• [REQUIREMENT]: Please output the lines shown below exactly as they appear.

[Collection entries]

⟨

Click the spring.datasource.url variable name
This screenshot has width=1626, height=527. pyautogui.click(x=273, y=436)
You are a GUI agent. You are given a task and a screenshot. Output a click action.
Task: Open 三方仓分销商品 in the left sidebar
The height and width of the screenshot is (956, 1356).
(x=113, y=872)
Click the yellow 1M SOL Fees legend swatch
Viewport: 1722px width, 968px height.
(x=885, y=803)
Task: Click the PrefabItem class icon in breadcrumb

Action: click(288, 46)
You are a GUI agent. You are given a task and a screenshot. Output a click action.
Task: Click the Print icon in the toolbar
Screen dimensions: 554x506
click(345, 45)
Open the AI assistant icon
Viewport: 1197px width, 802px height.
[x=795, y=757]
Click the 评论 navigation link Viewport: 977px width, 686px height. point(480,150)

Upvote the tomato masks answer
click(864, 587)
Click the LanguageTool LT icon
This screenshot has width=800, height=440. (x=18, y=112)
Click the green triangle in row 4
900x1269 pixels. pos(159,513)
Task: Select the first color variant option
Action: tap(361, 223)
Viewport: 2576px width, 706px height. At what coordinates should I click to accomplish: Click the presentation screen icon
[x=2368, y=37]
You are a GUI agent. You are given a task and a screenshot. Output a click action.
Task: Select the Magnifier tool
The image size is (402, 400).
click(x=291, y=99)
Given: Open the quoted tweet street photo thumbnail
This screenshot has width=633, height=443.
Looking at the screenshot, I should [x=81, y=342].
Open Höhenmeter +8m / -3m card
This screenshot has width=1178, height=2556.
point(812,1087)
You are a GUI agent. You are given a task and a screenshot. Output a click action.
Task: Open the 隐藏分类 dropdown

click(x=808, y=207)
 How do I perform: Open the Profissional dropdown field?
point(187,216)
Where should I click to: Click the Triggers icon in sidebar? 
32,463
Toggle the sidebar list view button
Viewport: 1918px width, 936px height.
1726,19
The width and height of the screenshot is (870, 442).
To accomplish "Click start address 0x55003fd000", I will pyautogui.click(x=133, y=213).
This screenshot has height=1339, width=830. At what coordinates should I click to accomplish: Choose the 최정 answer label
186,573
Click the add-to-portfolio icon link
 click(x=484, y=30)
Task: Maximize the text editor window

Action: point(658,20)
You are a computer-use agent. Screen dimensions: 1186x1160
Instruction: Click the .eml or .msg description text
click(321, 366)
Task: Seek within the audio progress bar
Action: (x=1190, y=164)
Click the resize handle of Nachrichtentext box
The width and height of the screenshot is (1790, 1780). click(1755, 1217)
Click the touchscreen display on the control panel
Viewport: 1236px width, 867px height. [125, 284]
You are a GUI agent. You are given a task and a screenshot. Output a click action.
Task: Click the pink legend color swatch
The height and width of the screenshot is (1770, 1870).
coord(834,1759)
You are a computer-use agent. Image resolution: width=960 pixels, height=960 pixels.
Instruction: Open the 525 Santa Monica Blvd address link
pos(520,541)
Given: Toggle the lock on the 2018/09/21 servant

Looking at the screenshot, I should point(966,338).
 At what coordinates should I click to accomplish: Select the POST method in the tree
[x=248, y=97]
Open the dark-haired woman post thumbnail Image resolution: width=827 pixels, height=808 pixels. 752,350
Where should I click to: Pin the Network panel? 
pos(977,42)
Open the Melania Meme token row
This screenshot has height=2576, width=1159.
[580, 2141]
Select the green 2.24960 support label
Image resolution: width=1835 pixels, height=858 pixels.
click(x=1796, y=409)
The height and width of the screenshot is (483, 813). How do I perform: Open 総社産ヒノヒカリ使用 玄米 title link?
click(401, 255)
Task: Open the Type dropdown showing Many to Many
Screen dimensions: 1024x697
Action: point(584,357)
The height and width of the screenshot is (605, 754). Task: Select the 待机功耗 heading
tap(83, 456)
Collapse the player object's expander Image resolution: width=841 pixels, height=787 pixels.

⟩

• [ANSWER AREA]:
Click the spring.datasource.url variable name
This screenshot has width=1626, height=527. pyautogui.click(x=273, y=436)
You are a GUI agent. You are given a task and a screenshot. Output a click action.
Task: Open 三方仓分销商品 in the left sidebar
The height and width of the screenshot is (956, 1356).
(x=113, y=872)
Click the yellow 1M SOL Fees legend swatch
Viewport: 1722px width, 968px height.
(x=885, y=803)
Task: Click the PrefabItem class icon in breadcrumb

Action: click(288, 46)
You are a GUI agent. You are given a task and a screenshot. Output a click action.
Task: Click the Print icon in the toolbar
Screen dimensions: 554x506
click(345, 45)
Open the AI assistant icon
Viewport: 1197px width, 802px height.
[x=795, y=757]
Click the 评论 navigation link Viewport: 977px width, 686px height. point(480,150)

Upvote the tomato masks answer
click(864, 587)
Click the LanguageTool LT icon
This screenshot has width=800, height=440. (x=18, y=112)
Click the green triangle in row 4
900x1269 pixels. pos(159,513)
Task: Select the first color variant option
Action: tap(361, 223)
Viewport: 2576px width, 706px height. At what coordinates should I click to accomplish: Click the presentation screen icon
[x=2368, y=37]
You are a GUI agent. You are given a task and a screenshot. Output a click action.
Task: Select the Magnifier tool
The image size is (402, 400).
click(x=291, y=99)
Given: Open the quoted tweet street photo thumbnail
This screenshot has width=633, height=443.
Looking at the screenshot, I should [x=81, y=342].
Open Höhenmeter +8m / -3m card
This screenshot has width=1178, height=2556.
point(812,1087)
You are a GUI agent. You are given a task and a screenshot. Output a click action.
Task: Open the 隐藏分类 dropdown

click(x=808, y=207)
 How do I perform: Open the Profissional dropdown field?
point(187,216)
Where should I click to: Click the Triggers icon in sidebar? 
32,463
Toggle the sidebar list view button
Viewport: 1918px width, 936px height.
1726,19
The width and height of the screenshot is (870, 442).
To accomplish "Click start address 0x55003fd000", I will pyautogui.click(x=133, y=213).
This screenshot has height=1339, width=830. At what coordinates should I click to accomplish: Choose the 최정 answer label
186,573
Click the add-to-portfolio icon link
 click(x=484, y=30)
Task: Maximize the text editor window

Action: point(658,20)
You are a computer-use agent. Screen dimensions: 1186x1160
Instruction: Click the .eml or .msg description text
click(321, 366)
Task: Seek within the audio progress bar
Action: (x=1190, y=164)
Click the resize handle of Nachrichtentext box
The width and height of the screenshot is (1790, 1780). click(1755, 1217)
Click the touchscreen display on the control panel
Viewport: 1236px width, 867px height. [125, 284]
You are a GUI agent. You are given a task and a screenshot. Output a click action.
Task: Click the pink legend color swatch
The height and width of the screenshot is (1770, 1870).
coord(834,1759)
You are a computer-use agent. Image resolution: width=960 pixels, height=960 pixels.
Instruction: Open the 525 Santa Monica Blvd address link
pos(520,541)
Given: Toggle the lock on the 2018/09/21 servant

Looking at the screenshot, I should point(966,338).
 At what coordinates should I click to accomplish: Select the POST method in the tree
[x=248, y=97]
Open the dark-haired woman post thumbnail Image resolution: width=827 pixels, height=808 pixels. 752,350
Where should I click to: Pin the Network panel? 
pos(977,42)
Open the Melania Meme token row
This screenshot has height=2576, width=1159.
[580, 2141]
Select the green 2.24960 support label
Image resolution: width=1835 pixels, height=858 pixels.
click(x=1796, y=409)
The height and width of the screenshot is (483, 813). How do I perform: Open 総社産ヒノヒカリ使用 玄米 title link?
click(401, 255)
Task: Open the Type dropdown showing Many to Many
Screen dimensions: 1024x697
Action: point(584,357)
The height and width of the screenshot is (605, 754). Task: Select the 待机功耗 heading
tap(83, 456)
Collapse the player object's expander Image resolution: width=841 pixels, height=787 pixels.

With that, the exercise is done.